La fioritura dello Studio

La storia dell'Università di Bologna nel XV secolo.

Alla fine del XIV secolo (1394) si assistette all’ennesima trasformazione politica: sotto al Gonfaloniere di Giustizia e al Legato pontificio, vennero eletti tra i nobili e i popolari sedici Riformatori, protagonisti del nuovo consiglio comunale.

In questa compagine di ‘uomini nuovi’, spesso scelti tra i dottori dello Studio, si creò la nuova oligarchia cittadina che, gelosa dei suoi privilegi, causò un brusco irrigidimento sociale, terminato solo con la venuta del Bonaparte.

Piazza Verdi

Anche l’Università subì in questo periodo alterazioni che ne avrebbero modificato profondamente la natura per tutta l’età moderna.

I professori divennero dipendenti pubblici, stipendiati con le entrate della Gabella Grossa (il dazio sulle merci). Questo fatto, inevitabilmente, comportò da lato l’asservimento delle cattedre e dei corsi, dall’altro l’allontanamento delle docenze straniere, che avevano arricchito nelle stagioni precedenti la qualità della didattica. Salvo poche eccezioni (erano riservate agli stranieri non più di quattro ‘letture eminenti’: Diritto Civile, Umanità, Filosofia e Medicina) soltanto i bolognesi potevano ora insegnare, in uno Studio che così veniva condannato al provincialismo e al lento scadere nell’opportunità e nell’opportunismo delle docenze locali, spesso non all’altezza del passato, soprattutto dopo che venne concesso ai nobili il diritto di insegnare solo in virtù della loro classe sociale.

Nel frattempo si assistette all’affermarsi della tenace e vincente politica della popolare famiglia dei Bentivoglio, che nel corso di poche generazioni riuscì a imporre il suo potere, accettato dai papi e stimato dalle altre corti signorili.

Bologna in questo periodo tornò a essere una metropoli culturale, fresca e vivace, ammodernata nelle sue piazze, nei suoi palazzi e nelle sue chiese.

Il Rinascimento trovò infatti pronti i signori della città e la loro cerchia di intellettuali, che a suon di poesie, pitture e musiche, legittimavano il loro potere.

Anche lo Studio gravitava attorno alla potente famiglia, in un mutuo scambio di favori e benefici, nutrito dalla stessa cultura eterogenea e poliedrica.

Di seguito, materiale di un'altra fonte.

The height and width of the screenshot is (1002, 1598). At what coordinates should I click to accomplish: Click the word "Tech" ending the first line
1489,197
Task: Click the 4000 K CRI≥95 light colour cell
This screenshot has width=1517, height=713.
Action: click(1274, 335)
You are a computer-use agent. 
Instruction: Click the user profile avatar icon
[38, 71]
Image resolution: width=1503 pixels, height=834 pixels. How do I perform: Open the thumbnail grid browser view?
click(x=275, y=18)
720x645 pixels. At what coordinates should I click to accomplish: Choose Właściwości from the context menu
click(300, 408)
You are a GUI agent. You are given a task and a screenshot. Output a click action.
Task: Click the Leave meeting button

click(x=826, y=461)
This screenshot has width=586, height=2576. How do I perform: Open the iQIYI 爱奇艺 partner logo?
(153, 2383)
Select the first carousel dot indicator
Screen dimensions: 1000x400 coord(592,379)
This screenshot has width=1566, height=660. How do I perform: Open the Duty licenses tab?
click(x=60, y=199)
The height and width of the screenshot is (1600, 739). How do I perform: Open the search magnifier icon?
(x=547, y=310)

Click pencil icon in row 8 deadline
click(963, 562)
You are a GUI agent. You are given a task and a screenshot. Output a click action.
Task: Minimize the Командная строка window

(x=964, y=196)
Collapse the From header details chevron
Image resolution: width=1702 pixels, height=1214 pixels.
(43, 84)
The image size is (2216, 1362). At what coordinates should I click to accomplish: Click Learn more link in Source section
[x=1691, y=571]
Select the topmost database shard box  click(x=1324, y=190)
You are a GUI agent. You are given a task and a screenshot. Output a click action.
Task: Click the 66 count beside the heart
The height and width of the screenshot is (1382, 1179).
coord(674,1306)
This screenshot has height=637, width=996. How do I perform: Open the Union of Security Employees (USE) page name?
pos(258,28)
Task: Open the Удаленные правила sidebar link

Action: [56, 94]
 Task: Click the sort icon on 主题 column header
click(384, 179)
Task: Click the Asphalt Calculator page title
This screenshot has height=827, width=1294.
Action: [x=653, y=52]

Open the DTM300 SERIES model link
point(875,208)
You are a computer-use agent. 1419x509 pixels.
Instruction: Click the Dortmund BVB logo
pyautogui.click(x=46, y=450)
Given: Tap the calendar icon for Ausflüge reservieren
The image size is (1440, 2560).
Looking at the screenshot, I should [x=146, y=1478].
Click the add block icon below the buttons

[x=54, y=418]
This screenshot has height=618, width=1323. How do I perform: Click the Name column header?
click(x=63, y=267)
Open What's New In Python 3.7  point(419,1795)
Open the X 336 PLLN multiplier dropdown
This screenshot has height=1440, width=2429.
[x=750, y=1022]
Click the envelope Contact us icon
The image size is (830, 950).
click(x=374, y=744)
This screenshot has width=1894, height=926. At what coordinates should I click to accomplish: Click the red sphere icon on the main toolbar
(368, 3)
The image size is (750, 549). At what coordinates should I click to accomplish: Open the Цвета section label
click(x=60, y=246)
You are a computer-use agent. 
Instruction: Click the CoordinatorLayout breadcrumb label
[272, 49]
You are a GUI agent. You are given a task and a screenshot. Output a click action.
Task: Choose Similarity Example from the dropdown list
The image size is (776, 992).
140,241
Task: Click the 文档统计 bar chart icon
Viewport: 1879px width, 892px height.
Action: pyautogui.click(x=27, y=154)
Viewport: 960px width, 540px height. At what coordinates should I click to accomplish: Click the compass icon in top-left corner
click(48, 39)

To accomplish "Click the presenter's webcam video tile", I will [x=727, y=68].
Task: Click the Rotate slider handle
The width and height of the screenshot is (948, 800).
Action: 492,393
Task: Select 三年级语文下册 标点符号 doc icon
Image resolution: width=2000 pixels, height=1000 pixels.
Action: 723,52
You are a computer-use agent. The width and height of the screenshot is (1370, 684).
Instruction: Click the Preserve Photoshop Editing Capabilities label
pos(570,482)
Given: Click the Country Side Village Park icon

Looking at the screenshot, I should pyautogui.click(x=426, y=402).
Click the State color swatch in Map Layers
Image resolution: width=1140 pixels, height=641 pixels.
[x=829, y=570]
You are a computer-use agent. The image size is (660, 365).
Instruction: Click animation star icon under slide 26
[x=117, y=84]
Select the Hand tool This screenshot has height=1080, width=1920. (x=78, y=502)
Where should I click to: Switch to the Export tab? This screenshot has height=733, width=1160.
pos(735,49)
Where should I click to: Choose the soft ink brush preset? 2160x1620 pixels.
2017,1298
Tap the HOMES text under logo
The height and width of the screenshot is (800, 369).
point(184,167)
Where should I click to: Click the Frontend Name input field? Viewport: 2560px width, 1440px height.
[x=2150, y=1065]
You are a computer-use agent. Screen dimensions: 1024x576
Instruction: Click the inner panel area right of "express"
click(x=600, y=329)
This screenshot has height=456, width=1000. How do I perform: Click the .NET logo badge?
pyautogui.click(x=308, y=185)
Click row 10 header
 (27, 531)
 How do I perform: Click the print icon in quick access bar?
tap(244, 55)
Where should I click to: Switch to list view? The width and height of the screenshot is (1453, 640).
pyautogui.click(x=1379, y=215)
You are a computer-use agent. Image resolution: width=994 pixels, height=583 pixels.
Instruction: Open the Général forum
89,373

Dalle Università dei Legisti continuavano a uscire nomi di eccellenza come Leon Battista Alberti e Giovanni Pico della Mirandola, mentre l’Università degli Artisti si arricchì di nuove e prestigiose cattedre: Musica (la prima d’Europa), Matematica e Astronomia (1451), Lingua e Letteratura Greca (1453), Lingua e Letteratura Ebraica (1464) e Metafisica (1466).

Era la rivincita delle Lettere e della Filosofia, dell’Astronomia e della Medicina. Era l’Umanesimo.

Francesco del Pozzo, Filippo Beroaldo, Giovanni Garzoni, Alessandro Achillini, Urceo Codro, Domenico Maria da Novara, riuscirono a sedurre lo stesso Niccolò Copernico, giunto per qualche tempo a Bologna per i suoi studi giuridici, avvicinandolo al pensiero neoplatonico e neopitagorico, attraverso il quale avrebbe presto capovolto la concezione dell’universo.